## Set problem
Copy out every one of the following lines with no changes.

Dataset excerpt
'''

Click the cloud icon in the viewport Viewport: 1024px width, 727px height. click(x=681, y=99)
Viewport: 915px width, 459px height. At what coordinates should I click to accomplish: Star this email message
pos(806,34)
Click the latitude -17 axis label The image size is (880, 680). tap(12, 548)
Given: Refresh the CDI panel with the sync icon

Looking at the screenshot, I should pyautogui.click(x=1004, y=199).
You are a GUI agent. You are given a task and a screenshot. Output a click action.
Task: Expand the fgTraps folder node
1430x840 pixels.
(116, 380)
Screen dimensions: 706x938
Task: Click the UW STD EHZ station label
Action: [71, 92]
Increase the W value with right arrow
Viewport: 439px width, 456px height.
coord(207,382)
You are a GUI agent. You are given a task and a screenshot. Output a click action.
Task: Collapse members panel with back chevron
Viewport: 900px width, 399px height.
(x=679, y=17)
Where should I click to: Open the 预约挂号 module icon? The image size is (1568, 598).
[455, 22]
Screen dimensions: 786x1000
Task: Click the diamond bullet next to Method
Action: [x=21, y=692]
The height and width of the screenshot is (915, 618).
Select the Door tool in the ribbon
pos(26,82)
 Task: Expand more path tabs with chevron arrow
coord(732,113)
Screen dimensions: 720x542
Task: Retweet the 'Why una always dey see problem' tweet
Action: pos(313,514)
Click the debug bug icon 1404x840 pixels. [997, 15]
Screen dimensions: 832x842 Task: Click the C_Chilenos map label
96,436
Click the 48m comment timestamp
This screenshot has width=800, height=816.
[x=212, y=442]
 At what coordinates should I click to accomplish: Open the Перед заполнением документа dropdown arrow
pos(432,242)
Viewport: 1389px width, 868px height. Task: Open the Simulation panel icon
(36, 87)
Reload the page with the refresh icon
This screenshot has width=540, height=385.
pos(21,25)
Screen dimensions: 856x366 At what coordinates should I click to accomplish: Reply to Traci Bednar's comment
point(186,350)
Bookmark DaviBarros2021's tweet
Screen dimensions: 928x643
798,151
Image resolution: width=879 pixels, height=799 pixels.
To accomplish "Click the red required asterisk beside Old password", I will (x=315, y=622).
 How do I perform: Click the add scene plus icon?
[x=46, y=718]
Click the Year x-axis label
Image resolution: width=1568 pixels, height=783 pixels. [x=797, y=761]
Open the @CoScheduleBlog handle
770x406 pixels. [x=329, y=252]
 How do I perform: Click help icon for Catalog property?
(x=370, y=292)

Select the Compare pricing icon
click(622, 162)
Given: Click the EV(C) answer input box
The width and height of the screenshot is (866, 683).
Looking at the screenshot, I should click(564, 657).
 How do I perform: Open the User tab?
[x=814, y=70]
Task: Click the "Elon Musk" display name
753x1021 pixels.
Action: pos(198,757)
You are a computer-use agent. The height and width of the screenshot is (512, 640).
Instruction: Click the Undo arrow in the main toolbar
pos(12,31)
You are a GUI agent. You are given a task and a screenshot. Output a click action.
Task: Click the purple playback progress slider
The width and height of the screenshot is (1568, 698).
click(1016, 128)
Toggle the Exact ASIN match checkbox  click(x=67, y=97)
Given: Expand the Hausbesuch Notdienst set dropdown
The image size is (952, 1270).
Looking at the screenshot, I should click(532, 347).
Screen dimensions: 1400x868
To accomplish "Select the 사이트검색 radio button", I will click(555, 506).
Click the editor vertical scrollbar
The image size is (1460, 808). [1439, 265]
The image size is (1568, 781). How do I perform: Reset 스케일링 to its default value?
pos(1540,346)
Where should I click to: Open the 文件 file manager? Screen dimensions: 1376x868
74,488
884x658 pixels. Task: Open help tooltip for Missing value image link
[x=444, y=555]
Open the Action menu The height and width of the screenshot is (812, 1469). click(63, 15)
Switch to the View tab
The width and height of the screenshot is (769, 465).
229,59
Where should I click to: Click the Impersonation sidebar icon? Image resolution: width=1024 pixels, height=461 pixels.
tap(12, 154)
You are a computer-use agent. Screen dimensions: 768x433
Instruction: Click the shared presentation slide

'''

## The answer
Click the cloud icon in the viewport Viewport: 1024px width, 727px height. click(x=681, y=99)
Viewport: 915px width, 459px height. At what coordinates should I click to accomplish: Star this email message
pos(806,34)
Click the latitude -17 axis label The image size is (880, 680). tap(12, 548)
Given: Refresh the CDI panel with the sync icon

Looking at the screenshot, I should pyautogui.click(x=1004, y=199).
You are a GUI agent. You are given a task and a screenshot. Output a click action.
Task: Expand the fgTraps folder node
1430x840 pixels.
(116, 380)
Screen dimensions: 706x938
Task: Click the UW STD EHZ station label
Action: [71, 92]
Increase the W value with right arrow
Viewport: 439px width, 456px height.
coord(207,382)
You are a GUI agent. You are given a task and a screenshot. Output a click action.
Task: Collapse members panel with back chevron
Viewport: 900px width, 399px height.
(x=679, y=17)
Where should I click to: Open the 预约挂号 module icon? The image size is (1568, 598).
[455, 22]
Screen dimensions: 786x1000
Task: Click the diamond bullet next to Method
Action: [x=21, y=692]
The height and width of the screenshot is (915, 618).
Select the Door tool in the ribbon
pos(26,82)
 Task: Expand more path tabs with chevron arrow
coord(732,113)
Screen dimensions: 720x542
Task: Retweet the 'Why una always dey see problem' tweet
Action: pos(313,514)
Click the debug bug icon 1404x840 pixels. [997, 15]
Screen dimensions: 832x842 Task: Click the C_Chilenos map label
96,436
Click the 48m comment timestamp
This screenshot has width=800, height=816.
[x=212, y=442]
 At what coordinates should I click to accomplish: Open the Перед заполнением документа dropdown arrow
pos(432,242)
Viewport: 1389px width, 868px height. Task: Open the Simulation panel icon
(36, 87)
Reload the page with the refresh icon
This screenshot has width=540, height=385.
pos(21,25)
Screen dimensions: 856x366 At what coordinates should I click to accomplish: Reply to Traci Bednar's comment
point(186,350)
Bookmark DaviBarros2021's tweet
Screen dimensions: 928x643
798,151
Image resolution: width=879 pixels, height=799 pixels.
To accomplish "Click the red required asterisk beside Old password", I will (x=315, y=622).
 How do I perform: Click the add scene plus icon?
[x=46, y=718]
Click the Year x-axis label
Image resolution: width=1568 pixels, height=783 pixels. [x=797, y=761]
Open the @CoScheduleBlog handle
770x406 pixels. [x=329, y=252]
 How do I perform: Click help icon for Catalog property?
(x=370, y=292)

Select the Compare pricing icon
click(622, 162)
Given: Click the EV(C) answer input box
The width and height of the screenshot is (866, 683).
Looking at the screenshot, I should click(564, 657).
 How do I perform: Open the User tab?
[x=814, y=70]
Task: Click the "Elon Musk" display name
753x1021 pixels.
Action: pos(198,757)
You are a computer-use agent. The height and width of the screenshot is (512, 640).
Instruction: Click the Undo arrow in the main toolbar
pos(12,31)
You are a GUI agent. You are given a task and a screenshot. Output a click action.
Task: Click the purple playback progress slider
The width and height of the screenshot is (1568, 698).
click(1016, 128)
Toggle the Exact ASIN match checkbox  click(x=67, y=97)
Given: Expand the Hausbesuch Notdienst set dropdown
The image size is (952, 1270).
Looking at the screenshot, I should click(532, 347).
Screen dimensions: 1400x868
To accomplish "Select the 사이트검색 radio button", I will click(555, 506).
Click the editor vertical scrollbar
The image size is (1460, 808). [1439, 265]
The image size is (1568, 781). How do I perform: Reset 스케일링 to its default value?
pos(1540,346)
Where should I click to: Open the 文件 file manager? Screen dimensions: 1376x868
74,488
884x658 pixels. Task: Open help tooltip for Missing value image link
[x=444, y=555]
Open the Action menu The height and width of the screenshot is (812, 1469). click(63, 15)
Switch to the View tab
The width and height of the screenshot is (769, 465).
229,59
Where should I click to: Click the Impersonation sidebar icon? Image resolution: width=1024 pixels, height=461 pixels.
tap(12, 154)
You are a computer-use agent. Screen dimensions: 768x433
Instruction: Click the shared presentation slide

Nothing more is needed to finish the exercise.